-- BEGIN Excerpted text --
JamesO writes "Zi Corporation has announced a licensing agreement with Nintendo that will allow developers to make use of handwriting recognition. PDAs have been offering handwriting recognition for some time and with the DS's touch screen it seemed inevitable that the console would eventually gain handwriting recognition technology. An agreement between Zi Corporation and Nintendo means that DS developers will be able to utilise Zi Decuma handwriting recognition technology when creating software for the handheld."

26 of 112 comments (clear)

  1. SDK by kevin_conaway · · Score: 4, Interesting

    What kind of SDK is available for the DS? What language(s) can you use?

    On a side note, are there any phones / pdas that have a Python sdk available?

    1. Re:SDK by RevAaron · · Score: 5, Informative

      You can code in Python for Windows CE 3.0+ (2.11+ maybe?), and specifically Pocket PC 2000, 2002, Windows Mobile 2003, 2003 SE and presumably 2005. There is a subset of Python, called Pippy, available for Palm OS. The WinCE port is pretty much a full port of Python; Pippy is very much stripped down. There are also the Zaurus Linux PDAs, which can run Python, though it's not as useful for writing full-on apps as it is on Pocket PC, at least within the Qtopia GUI last time I checked.
-- END Excerpted text --
-- BEGIN Provided records --
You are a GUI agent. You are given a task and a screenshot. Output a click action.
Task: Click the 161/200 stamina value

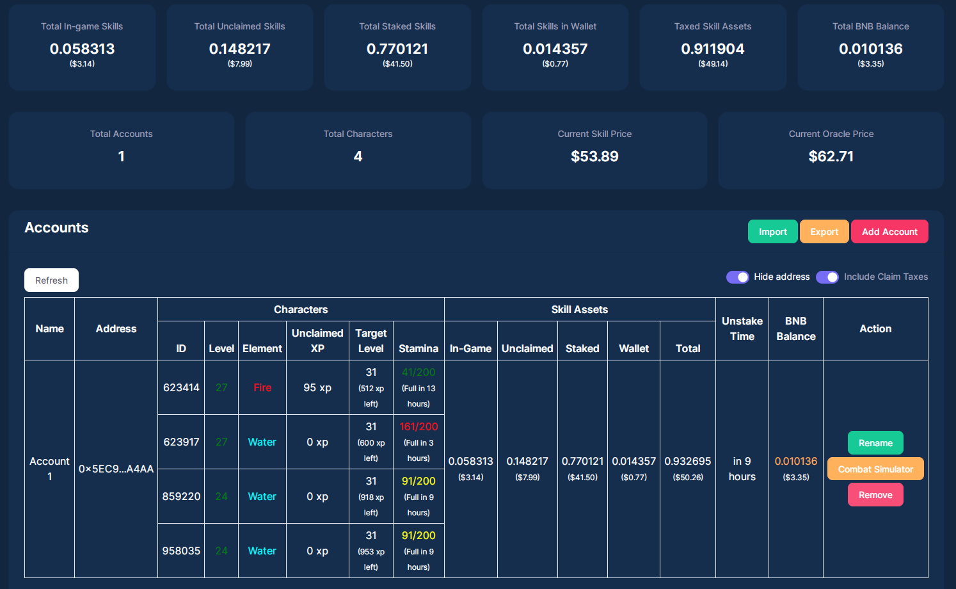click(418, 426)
-- END Provided records --
-- BEGIN Provided records --
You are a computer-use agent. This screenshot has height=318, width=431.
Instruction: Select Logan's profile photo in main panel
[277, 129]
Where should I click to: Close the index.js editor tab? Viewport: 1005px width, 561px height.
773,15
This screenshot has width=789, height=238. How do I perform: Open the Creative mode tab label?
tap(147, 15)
-- END Provided records --
-- BEGIN Provided records --
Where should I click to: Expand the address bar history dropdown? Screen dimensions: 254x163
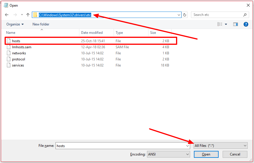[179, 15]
-- END Provided records --
→ **Aim of the exercise**
Update the handwriting recognition text above by writing out everything from "1. Re:SDK by" down to "time I checked." again, with "Pippy" replaced by "MiniPy".

→ **Result for this task**
1. Re:SDK by RevAaron · · Score: 5, Informative

      You can code in Python for Windows CE 3.0+ (2.11+ maybe?), and specifically Pocket PC 2000, 2002, Windows Mobile 2003, 2003 SE and presumably 2005. There is a subset of Python, called MiniPy, available for Palm OS. The WinCE port is pretty much a full port of Python; MiniPy is very much stripped down. There are also the Zaurus Linux PDAs, which can run Python, though it's not as useful for writing full-on apps as it is on Pocket PC, at least within the Qtopia GUI last time I checked.